It is to the extent that it is evidence of the very bias she is trying to prove.
Did you bother to look up what the income level for that high tax rate under Truman was? It was US$400K. That translates to somewhere in the range of US$3-4M today (depending on the calculator you use), which would convert to CAD$4-5M. Only a very tiny fraction of the population in this country makes that much money (in 2014, less than 1% of Canadians made over $200,000, let alone $5M) or even has that much in assets (< 0.1% per the Financial Post article below) so you're actually not going to get much revenue out of it. Thus, there is no argument for it other than it being a punishment for wealth.
http://federal-tax-rates.insidegov.com/d/a/Harry-S.-Truman
http://www.statcan.gc.ca/tables-tableaux/sum-som/l01/cst01/famil105a-eng.htm
http://business.financialpost.com/p...ich-heres-how-to-tell-and-why-you-should-care
How do the wealthy get wealthy? IME, many of them work for it. They develop a product or service and are successful in selling it. Why punish that?
Example:
Two UW grads just sold their AI startup to MS. I haven't heard figures (it was privately held so nothing has to be filed publicly until MS reports to shareholders) but I'll bet they are now multimillionaires given MS's history of generous takeover offers. Are you going to punish them for their success by making them give 90% of that to the government, esp. given that history shows that they will most likely take that money and use it to start another company with another product (tech entrepreneurs have a history of jumping from startup to startup)? These people are creating jobs, and creating technologies that help others create jobs. Why do you want to punish that success? Are we expecting people like this to donate their hard work to society?

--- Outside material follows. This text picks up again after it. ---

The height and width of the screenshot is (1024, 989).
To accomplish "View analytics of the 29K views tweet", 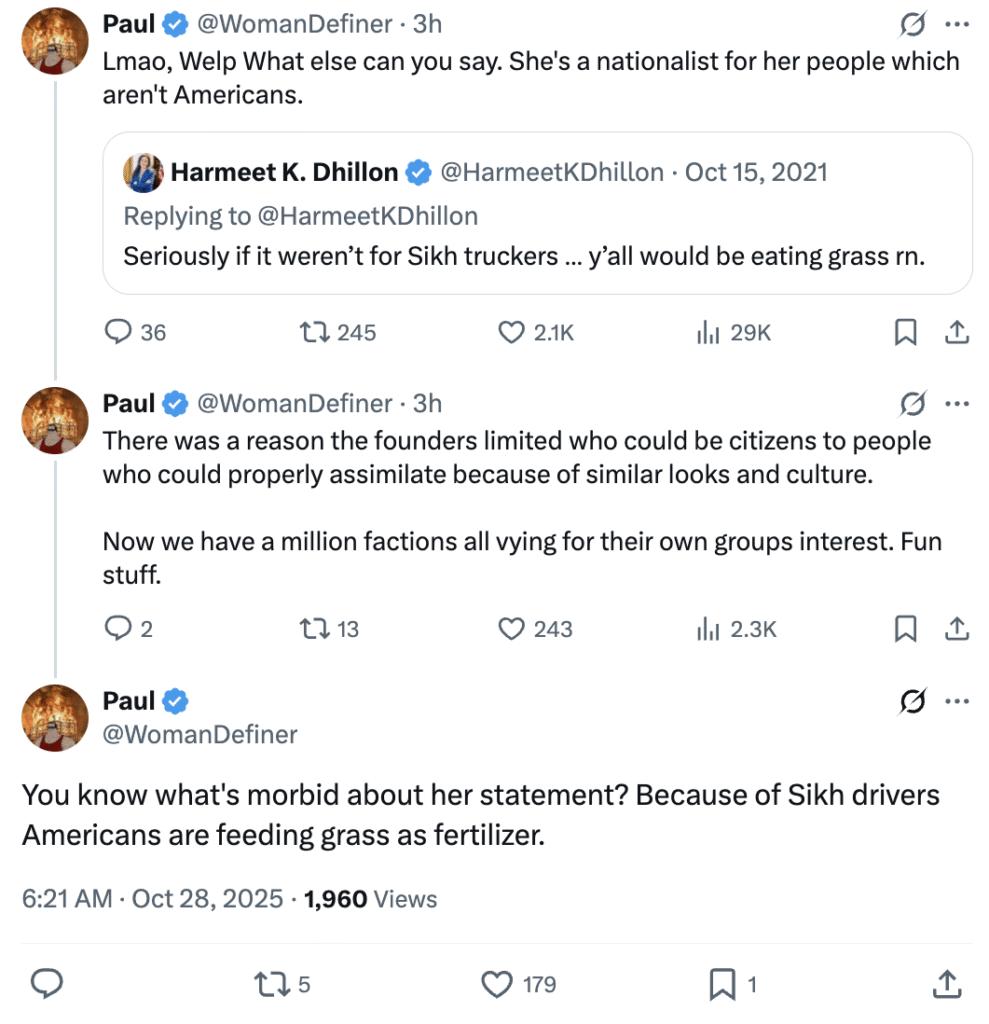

All you'd accomplish with your tax proposal is to send anyone with that kind of talent to a country with less punitive taxes. As it is, we lose a lot of our best and brightest to Silicon Valley (did you know that Uber was co-founded by a Canuck who now chairs their board and is worth an estimated US$5.3 billion?). You'd just turn that into a wholesale exodus. Punishing wealth willy-nilly breeds mediocrity because it also punishes success.
Yes, take down some of the tax shelters and dicey deductions.
Yes, bring in a minimum tax level
Yes, go after off-shoring
But punitive taxes like you propose will only make the rich more willing to use dodges or simply pack up and leave.